--- The data Enclosed Below ---

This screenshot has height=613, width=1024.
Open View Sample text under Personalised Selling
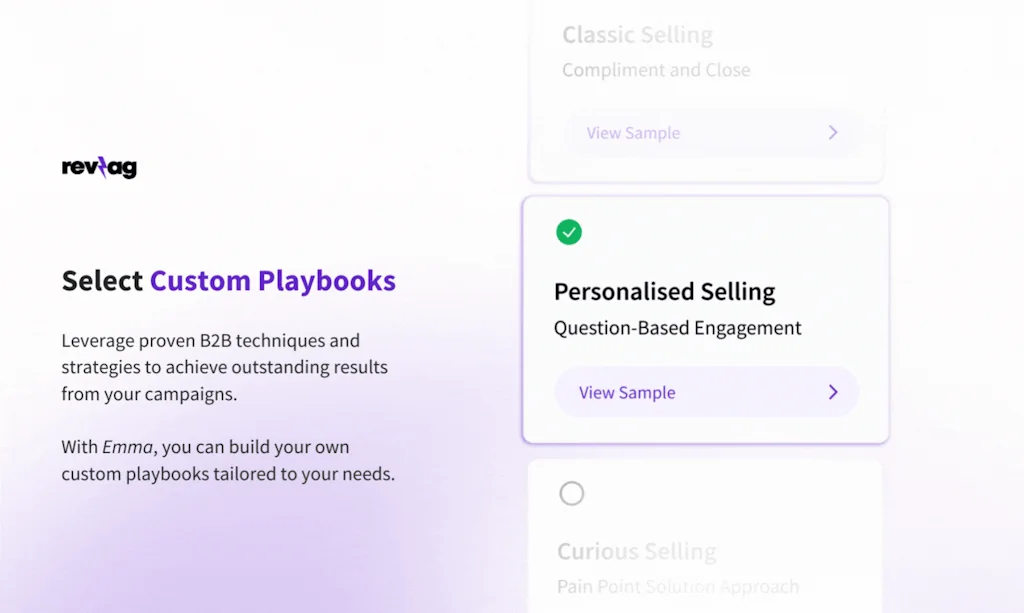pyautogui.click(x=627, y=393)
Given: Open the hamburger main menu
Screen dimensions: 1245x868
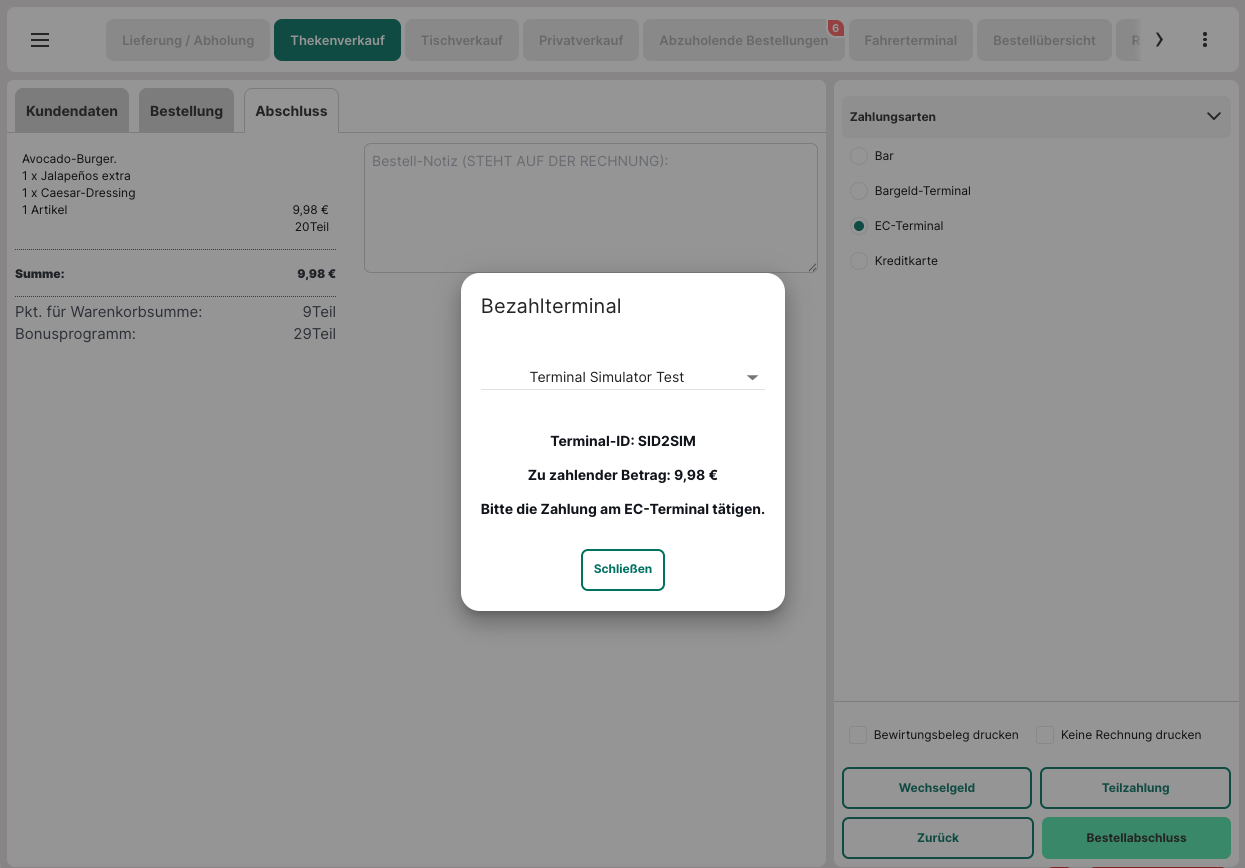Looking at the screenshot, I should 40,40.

--- End of Enclosed The data ---
--- The data Enclosed Below ---

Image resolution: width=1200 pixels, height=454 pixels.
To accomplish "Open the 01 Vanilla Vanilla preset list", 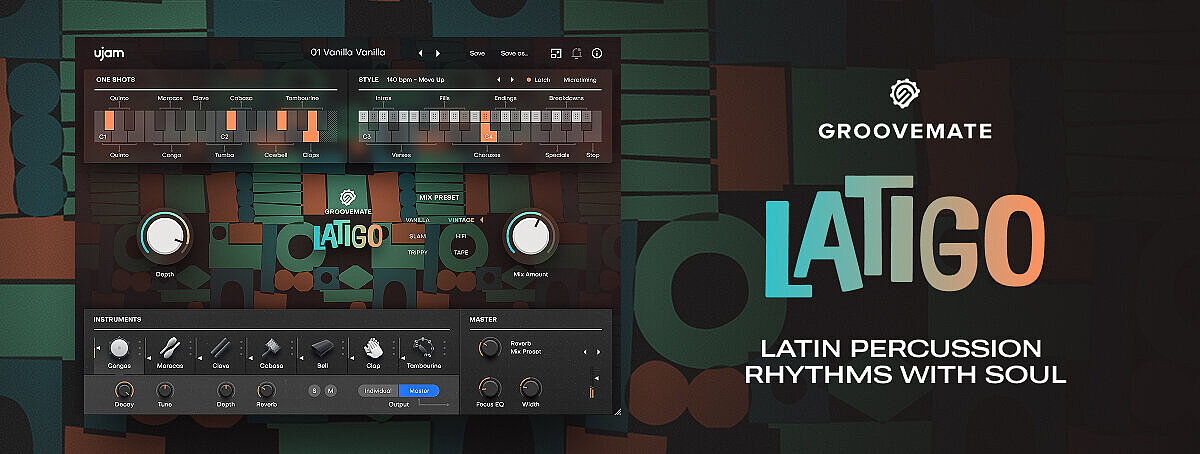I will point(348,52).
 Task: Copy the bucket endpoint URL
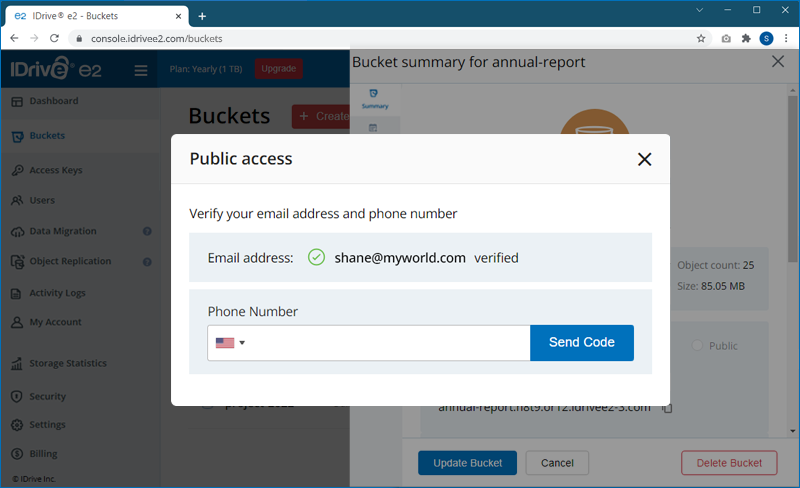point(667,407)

--- End of Enclosed The data ---

* How to complete this task
Count every line of the records that includes "height", and give that number with no other words.

* The answer
2